> Entries supplied
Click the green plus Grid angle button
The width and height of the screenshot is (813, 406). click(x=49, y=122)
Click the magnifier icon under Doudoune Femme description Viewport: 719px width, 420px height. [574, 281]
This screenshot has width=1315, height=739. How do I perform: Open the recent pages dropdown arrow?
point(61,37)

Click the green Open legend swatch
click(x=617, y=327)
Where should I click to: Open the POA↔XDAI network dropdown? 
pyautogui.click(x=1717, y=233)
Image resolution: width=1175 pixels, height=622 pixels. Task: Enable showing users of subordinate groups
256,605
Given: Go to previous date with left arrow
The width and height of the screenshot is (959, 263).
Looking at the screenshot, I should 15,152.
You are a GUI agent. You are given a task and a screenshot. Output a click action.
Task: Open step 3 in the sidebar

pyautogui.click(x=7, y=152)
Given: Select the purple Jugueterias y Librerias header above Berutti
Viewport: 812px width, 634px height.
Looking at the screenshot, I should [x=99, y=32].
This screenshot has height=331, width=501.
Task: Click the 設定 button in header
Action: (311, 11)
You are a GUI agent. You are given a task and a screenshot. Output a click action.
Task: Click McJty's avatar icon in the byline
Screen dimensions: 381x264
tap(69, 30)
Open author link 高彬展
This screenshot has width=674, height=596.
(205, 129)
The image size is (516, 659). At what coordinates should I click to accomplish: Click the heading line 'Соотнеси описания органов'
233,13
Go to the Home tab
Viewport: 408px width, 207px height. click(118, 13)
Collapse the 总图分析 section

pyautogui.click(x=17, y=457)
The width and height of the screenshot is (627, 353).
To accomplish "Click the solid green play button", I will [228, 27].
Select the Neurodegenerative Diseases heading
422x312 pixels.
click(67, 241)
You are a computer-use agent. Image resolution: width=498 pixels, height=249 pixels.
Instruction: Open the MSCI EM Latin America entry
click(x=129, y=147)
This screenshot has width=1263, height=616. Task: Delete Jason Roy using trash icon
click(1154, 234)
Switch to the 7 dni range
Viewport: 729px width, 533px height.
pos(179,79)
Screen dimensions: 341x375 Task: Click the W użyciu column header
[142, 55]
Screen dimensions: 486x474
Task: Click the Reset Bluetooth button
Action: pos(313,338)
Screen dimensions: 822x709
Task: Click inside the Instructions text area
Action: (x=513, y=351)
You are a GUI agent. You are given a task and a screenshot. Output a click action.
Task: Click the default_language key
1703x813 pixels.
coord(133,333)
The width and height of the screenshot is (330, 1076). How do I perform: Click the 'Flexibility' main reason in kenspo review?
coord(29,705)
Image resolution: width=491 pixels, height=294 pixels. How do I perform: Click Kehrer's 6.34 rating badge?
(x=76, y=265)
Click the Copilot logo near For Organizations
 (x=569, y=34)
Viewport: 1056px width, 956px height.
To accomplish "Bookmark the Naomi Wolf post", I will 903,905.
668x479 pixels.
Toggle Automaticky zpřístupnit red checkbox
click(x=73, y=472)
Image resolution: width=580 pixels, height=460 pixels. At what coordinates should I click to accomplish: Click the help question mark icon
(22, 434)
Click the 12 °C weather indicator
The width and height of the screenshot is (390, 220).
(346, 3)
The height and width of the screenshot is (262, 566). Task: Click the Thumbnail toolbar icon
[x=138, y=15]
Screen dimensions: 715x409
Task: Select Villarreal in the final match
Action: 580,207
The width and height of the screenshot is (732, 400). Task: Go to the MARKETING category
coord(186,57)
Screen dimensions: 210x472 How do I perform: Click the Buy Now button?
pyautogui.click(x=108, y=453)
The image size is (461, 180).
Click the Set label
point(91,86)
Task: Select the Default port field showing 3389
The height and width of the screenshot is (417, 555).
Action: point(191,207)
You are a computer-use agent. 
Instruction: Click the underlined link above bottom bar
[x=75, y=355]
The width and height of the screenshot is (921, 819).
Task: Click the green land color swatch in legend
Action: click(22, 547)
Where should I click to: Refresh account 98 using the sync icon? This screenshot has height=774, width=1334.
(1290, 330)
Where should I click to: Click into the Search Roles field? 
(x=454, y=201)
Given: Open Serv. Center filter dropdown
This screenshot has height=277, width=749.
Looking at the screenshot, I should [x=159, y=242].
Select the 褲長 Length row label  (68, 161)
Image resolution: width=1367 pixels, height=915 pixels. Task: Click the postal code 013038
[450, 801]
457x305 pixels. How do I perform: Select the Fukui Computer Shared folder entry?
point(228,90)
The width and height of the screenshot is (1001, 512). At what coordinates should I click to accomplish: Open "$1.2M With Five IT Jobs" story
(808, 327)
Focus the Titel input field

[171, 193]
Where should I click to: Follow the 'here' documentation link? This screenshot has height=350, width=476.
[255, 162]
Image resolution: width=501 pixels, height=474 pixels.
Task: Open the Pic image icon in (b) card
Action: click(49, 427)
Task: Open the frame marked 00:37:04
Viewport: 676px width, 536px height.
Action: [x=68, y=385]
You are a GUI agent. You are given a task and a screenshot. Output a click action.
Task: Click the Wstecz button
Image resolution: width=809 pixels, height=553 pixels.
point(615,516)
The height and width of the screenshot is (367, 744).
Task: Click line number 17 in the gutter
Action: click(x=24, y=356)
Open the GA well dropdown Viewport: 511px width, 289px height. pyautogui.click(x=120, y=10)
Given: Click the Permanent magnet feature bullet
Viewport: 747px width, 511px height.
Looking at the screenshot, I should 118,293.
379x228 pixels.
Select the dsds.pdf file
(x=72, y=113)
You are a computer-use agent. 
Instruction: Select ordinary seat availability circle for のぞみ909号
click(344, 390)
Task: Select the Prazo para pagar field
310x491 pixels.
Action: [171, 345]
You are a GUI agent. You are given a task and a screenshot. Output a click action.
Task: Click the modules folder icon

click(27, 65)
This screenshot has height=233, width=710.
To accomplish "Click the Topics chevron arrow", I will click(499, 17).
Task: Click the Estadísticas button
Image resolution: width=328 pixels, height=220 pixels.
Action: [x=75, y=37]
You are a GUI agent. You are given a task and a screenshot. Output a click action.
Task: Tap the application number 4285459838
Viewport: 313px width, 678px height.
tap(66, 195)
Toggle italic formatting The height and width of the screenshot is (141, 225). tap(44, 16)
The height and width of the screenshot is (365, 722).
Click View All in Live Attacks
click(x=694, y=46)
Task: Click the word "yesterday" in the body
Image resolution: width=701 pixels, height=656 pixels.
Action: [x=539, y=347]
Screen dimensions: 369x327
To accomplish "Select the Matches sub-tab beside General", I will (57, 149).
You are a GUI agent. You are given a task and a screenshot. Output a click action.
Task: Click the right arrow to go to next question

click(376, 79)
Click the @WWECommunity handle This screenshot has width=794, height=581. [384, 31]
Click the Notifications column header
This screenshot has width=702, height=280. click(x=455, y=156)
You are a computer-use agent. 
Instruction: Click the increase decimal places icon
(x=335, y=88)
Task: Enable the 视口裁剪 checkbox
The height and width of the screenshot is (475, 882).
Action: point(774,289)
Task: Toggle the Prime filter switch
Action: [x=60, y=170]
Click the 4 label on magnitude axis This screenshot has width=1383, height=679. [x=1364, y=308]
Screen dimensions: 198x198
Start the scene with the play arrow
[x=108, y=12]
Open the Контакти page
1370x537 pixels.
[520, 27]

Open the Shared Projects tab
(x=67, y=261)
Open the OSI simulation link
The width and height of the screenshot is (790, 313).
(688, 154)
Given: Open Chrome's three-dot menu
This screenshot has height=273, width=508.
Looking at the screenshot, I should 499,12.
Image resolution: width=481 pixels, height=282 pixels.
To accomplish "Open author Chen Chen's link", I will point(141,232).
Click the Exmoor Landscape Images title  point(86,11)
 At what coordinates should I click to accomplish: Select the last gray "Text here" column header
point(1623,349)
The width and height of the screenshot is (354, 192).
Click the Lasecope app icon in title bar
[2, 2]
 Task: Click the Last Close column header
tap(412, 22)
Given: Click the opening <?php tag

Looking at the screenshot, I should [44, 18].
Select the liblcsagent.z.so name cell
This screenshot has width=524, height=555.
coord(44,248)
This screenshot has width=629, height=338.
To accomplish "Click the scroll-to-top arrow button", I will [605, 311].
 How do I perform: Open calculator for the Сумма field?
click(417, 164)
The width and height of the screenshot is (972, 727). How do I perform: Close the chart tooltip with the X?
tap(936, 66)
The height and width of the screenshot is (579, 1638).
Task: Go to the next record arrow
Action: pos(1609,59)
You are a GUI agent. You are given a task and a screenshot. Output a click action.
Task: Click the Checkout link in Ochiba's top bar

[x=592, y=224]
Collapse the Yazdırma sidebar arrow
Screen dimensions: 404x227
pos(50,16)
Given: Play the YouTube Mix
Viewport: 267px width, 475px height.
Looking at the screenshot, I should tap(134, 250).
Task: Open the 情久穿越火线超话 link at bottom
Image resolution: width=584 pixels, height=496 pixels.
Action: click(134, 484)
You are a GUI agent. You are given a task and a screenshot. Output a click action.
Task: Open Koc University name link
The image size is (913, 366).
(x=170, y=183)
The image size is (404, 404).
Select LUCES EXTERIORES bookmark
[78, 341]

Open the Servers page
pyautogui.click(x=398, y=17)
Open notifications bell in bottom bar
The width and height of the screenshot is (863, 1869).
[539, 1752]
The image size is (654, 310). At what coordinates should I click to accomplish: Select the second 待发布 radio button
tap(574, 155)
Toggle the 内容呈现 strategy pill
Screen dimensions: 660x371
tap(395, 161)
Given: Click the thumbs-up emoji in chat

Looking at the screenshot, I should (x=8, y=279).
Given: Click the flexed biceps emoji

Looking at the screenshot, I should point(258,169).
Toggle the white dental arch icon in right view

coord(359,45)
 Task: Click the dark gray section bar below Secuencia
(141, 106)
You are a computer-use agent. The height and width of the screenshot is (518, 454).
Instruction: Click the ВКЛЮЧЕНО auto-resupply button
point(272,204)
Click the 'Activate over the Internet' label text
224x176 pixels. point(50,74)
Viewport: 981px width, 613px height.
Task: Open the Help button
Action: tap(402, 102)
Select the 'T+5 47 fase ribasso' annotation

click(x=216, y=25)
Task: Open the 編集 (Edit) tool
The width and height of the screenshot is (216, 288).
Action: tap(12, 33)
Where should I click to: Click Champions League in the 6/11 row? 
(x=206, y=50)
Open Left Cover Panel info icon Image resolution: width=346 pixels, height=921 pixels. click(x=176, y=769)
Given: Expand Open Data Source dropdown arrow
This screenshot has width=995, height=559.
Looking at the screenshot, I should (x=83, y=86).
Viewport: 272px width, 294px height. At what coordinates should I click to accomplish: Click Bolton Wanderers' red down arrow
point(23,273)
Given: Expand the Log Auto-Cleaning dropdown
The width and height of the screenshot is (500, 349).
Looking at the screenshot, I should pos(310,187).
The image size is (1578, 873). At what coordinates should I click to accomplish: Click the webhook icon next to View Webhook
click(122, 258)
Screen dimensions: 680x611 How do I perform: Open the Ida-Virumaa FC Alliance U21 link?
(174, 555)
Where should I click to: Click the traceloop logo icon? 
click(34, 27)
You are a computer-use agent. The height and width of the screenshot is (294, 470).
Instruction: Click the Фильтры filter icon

> Your task
Once you find the line containing "Task: Click McJty's avatar icon in the byline", stop: reproduce exactly that line and every line of the data before it, and nothing else.

> Output of the exercise
Click the green plus Grid angle button
The width and height of the screenshot is (813, 406). click(x=49, y=122)
Click the magnifier icon under Doudoune Femme description Viewport: 719px width, 420px height. [574, 281]
This screenshot has width=1315, height=739. How do I perform: Open the recent pages dropdown arrow?
point(61,37)

Click the green Open legend swatch
click(x=617, y=327)
Where should I click to: Open the POA↔XDAI network dropdown? 
pyautogui.click(x=1717, y=233)
Image resolution: width=1175 pixels, height=622 pixels. Task: Enable showing users of subordinate groups
256,605
Given: Go to previous date with left arrow
The width and height of the screenshot is (959, 263).
Looking at the screenshot, I should 15,152.
You are a GUI agent. You are given a task and a screenshot. Output a click action.
Task: Open step 3 in the sidebar

pyautogui.click(x=7, y=152)
Given: Select the purple Jugueterias y Librerias header above Berutti
Viewport: 812px width, 634px height.
Looking at the screenshot, I should [x=99, y=32].
This screenshot has height=331, width=501.
Task: Click the 設定 button in header
Action: (311, 11)
You are a GUI agent. You are given a task and a screenshot. Output a click action.
Task: Click McJty's avatar icon in the byline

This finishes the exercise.